What the task requires
Return the lines of the material that run from the line containing "The height and width of the screenshot is (429, 842)." through the end of the material, copied verbatim.

Element and text location data
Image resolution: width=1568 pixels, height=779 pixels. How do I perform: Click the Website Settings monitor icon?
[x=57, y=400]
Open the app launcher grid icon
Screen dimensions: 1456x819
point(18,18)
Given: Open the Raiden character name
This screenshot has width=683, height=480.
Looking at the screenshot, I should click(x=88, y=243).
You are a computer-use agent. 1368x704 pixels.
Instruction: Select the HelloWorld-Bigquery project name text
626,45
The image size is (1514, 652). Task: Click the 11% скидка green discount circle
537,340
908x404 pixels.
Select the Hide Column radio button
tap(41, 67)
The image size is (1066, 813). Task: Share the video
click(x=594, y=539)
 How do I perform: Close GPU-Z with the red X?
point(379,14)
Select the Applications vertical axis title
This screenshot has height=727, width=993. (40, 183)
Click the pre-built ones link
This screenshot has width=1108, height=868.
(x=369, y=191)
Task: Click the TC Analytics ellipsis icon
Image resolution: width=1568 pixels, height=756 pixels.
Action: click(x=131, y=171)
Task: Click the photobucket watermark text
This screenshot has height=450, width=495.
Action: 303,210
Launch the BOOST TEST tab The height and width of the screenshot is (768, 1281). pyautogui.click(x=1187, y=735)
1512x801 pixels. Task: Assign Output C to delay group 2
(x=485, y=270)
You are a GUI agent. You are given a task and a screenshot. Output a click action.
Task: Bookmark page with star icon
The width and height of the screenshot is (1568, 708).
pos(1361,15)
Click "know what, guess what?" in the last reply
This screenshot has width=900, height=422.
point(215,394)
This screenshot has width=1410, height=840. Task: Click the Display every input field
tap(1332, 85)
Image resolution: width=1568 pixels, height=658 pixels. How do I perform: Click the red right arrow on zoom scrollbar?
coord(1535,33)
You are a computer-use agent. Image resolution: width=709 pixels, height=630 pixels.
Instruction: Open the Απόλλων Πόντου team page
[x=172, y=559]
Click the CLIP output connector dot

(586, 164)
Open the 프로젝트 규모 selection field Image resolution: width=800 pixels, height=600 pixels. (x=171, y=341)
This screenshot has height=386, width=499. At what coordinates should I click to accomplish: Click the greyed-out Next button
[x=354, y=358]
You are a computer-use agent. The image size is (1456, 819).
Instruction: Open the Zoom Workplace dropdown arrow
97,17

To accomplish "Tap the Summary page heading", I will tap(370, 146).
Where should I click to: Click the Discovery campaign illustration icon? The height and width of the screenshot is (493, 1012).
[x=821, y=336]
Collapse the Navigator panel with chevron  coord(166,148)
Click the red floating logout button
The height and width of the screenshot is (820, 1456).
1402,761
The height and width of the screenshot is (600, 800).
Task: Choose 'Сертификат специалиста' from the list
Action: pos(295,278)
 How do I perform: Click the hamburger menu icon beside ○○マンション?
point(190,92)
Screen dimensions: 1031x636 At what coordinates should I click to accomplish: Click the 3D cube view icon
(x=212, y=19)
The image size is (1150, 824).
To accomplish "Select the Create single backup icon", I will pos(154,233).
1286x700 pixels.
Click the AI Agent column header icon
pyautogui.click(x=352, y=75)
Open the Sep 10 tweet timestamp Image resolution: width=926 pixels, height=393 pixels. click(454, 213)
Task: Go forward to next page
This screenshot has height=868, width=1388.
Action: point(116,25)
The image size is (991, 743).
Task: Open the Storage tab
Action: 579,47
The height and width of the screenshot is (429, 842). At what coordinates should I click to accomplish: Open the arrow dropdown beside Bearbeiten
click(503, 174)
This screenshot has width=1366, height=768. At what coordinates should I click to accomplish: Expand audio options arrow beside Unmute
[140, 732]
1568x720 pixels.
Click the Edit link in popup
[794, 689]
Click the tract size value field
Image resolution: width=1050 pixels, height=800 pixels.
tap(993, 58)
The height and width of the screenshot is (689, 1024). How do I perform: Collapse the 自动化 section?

Response
The height and width of the screenshot is (429, 842). At what coordinates should I click to accomplish: Open the arrow dropdown beside Bearbeiten
click(503, 174)
This screenshot has width=1366, height=768. At what coordinates should I click to accomplish: Expand audio options arrow beside Unmute
[140, 732]
1568x720 pixels.
Click the Edit link in popup
[794, 689]
Click the tract size value field
Image resolution: width=1050 pixels, height=800 pixels.
tap(993, 58)
The height and width of the screenshot is (689, 1024). How do I perform: Collapse the 自动化 section?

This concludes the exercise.